▸ **Task details**
Turn everything in the listing from the line containing "Viewport: 1083px width, 523px height." down to the line containing "pos(391,222)" into a numbered list, skipping blank lines. Include both of those lines.

▸ **Provided information**
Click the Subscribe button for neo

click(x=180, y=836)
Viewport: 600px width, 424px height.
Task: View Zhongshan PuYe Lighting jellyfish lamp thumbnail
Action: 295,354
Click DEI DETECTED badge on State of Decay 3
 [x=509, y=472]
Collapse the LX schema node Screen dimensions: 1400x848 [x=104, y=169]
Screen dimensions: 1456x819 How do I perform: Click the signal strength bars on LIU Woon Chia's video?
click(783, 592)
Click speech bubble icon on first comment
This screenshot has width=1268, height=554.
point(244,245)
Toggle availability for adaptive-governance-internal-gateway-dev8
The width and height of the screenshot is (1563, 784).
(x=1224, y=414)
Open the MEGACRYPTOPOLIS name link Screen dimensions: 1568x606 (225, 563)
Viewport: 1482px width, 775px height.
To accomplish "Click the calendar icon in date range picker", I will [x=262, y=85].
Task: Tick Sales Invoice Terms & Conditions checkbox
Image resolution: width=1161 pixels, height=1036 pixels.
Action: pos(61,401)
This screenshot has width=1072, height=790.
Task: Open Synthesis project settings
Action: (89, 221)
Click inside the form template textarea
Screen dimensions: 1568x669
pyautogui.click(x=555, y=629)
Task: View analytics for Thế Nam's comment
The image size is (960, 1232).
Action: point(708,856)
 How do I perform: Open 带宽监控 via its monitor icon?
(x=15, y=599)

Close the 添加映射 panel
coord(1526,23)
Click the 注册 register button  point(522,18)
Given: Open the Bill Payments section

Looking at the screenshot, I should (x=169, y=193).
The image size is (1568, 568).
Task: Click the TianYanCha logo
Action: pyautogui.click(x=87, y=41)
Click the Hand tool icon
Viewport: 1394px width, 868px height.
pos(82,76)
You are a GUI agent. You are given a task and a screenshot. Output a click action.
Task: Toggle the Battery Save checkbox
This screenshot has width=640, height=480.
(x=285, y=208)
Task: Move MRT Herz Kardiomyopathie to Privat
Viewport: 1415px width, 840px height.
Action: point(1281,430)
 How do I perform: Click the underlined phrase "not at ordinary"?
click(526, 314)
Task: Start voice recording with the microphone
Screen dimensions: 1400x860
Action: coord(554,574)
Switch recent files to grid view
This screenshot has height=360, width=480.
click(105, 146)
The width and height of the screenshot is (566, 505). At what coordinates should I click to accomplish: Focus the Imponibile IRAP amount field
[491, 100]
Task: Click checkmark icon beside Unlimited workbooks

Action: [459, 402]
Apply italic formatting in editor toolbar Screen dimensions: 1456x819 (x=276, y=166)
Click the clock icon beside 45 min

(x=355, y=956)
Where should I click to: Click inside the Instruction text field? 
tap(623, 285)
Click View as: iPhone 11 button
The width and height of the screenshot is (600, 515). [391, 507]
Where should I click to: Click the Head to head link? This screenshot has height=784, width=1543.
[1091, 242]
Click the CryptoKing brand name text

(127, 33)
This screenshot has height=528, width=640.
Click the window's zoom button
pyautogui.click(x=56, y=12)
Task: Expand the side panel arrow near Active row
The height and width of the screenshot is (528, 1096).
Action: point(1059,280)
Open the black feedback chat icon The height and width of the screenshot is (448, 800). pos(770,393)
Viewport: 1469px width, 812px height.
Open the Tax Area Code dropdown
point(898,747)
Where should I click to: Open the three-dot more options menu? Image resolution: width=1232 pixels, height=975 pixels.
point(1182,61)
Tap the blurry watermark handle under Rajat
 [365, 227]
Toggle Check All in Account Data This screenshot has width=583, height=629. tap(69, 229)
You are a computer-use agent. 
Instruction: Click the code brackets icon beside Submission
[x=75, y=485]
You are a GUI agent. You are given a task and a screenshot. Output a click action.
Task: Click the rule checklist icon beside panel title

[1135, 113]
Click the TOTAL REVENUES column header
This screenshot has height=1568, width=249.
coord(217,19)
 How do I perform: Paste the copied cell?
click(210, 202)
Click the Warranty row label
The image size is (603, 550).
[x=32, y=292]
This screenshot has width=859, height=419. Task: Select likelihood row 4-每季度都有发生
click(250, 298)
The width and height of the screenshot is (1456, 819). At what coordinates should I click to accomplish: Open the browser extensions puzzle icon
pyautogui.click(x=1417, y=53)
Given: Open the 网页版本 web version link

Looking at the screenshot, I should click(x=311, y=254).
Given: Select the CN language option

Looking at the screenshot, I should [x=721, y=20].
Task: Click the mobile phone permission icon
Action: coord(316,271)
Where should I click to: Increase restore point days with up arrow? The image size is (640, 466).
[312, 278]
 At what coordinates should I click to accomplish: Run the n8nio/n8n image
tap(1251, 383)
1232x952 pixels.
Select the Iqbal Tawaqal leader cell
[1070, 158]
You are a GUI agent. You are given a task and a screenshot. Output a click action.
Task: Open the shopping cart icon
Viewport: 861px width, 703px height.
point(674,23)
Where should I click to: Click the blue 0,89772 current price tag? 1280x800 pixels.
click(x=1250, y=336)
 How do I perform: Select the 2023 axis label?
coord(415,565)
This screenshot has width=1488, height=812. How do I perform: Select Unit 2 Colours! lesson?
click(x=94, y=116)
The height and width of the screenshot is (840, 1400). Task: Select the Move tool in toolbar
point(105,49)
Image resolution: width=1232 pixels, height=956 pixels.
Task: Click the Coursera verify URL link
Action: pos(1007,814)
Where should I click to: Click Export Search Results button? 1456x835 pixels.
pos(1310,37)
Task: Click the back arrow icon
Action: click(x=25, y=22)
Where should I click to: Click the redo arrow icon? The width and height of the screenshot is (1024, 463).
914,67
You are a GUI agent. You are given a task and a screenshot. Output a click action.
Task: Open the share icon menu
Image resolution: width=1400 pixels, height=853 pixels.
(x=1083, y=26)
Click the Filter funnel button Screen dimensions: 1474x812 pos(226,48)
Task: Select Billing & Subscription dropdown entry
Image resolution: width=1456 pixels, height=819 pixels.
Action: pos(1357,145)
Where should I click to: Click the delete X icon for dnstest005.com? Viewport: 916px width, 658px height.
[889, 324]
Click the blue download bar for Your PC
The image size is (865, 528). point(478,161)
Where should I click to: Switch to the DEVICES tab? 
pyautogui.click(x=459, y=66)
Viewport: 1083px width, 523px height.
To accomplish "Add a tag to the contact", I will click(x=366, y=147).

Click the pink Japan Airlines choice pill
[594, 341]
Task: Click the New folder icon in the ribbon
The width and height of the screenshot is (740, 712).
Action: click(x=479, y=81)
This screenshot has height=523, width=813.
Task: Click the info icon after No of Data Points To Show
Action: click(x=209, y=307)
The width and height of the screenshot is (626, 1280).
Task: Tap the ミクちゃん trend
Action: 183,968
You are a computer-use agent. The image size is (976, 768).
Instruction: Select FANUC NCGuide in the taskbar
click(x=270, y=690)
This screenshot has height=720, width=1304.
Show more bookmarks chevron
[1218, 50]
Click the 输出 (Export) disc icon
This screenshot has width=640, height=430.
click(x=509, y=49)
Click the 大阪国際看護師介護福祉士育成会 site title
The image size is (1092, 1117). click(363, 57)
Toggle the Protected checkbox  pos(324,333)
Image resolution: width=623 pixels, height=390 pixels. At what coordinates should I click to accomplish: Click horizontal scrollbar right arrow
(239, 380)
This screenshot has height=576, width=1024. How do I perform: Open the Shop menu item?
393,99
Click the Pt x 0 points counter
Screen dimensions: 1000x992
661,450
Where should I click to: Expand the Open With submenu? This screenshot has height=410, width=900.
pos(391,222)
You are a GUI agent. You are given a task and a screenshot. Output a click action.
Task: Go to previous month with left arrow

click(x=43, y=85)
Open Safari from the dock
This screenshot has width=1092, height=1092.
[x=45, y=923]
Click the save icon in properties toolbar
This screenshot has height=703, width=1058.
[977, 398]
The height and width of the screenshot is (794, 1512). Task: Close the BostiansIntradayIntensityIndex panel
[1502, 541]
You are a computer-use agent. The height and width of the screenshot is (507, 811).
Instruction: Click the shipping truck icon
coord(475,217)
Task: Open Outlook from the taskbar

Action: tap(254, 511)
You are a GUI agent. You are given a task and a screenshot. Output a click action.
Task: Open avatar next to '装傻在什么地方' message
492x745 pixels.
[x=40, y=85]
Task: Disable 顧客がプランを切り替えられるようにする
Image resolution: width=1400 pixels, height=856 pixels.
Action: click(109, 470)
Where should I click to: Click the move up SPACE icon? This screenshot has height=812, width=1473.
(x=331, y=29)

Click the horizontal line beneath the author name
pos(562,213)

▸ **Solution**
1. Viewport: 1083px width, 523px height.
2. To accomplish "Add a tag to the contact", I will click(x=366, y=147).
3. Click the pink Japan Airlines choice pill
4. [594, 341]
5. Task: Click the New folder icon in the ribbon
6. The width and height of the screenshot is (740, 712).
7. Action: click(x=479, y=81)
8. This screenshot has height=523, width=813.
9. Task: Click the info icon after No of Data Points To Show
10. Action: click(x=209, y=307)
11. The width and height of the screenshot is (626, 1280).
12. Task: Tap the ミクちゃん trend
13. Action: 183,968
14. You are a computer-use agent. The image size is (976, 768).
15. Instruction: Select FANUC NCGuide in the taskbar
16. click(x=270, y=690)
17. This screenshot has height=720, width=1304.
18. Show more bookmarks chevron
19. [1218, 50]
20. Click the 输出 (Export) disc icon
21. This screenshot has width=640, height=430.
22. click(x=509, y=49)
23. Click the 大阪国際看護師介護福祉士育成会 site title
24. The image size is (1092, 1117). click(363, 57)
25. Toggle the Protected checkbox  pos(324,333)
26. Image resolution: width=623 pixels, height=390 pixels. At what coordinates should I click to accomplish: Click horizontal scrollbar right arrow
27. (239, 380)
28. This screenshot has height=576, width=1024. How do I perform: Open the Shop menu item?
29. 393,99
30. Click the Pt x 0 points counter
31. Screen dimensions: 1000x992
32. 661,450
33. Where should I click to: Expand the Open With submenu? This screenshot has height=410, width=900.
34. pos(391,222)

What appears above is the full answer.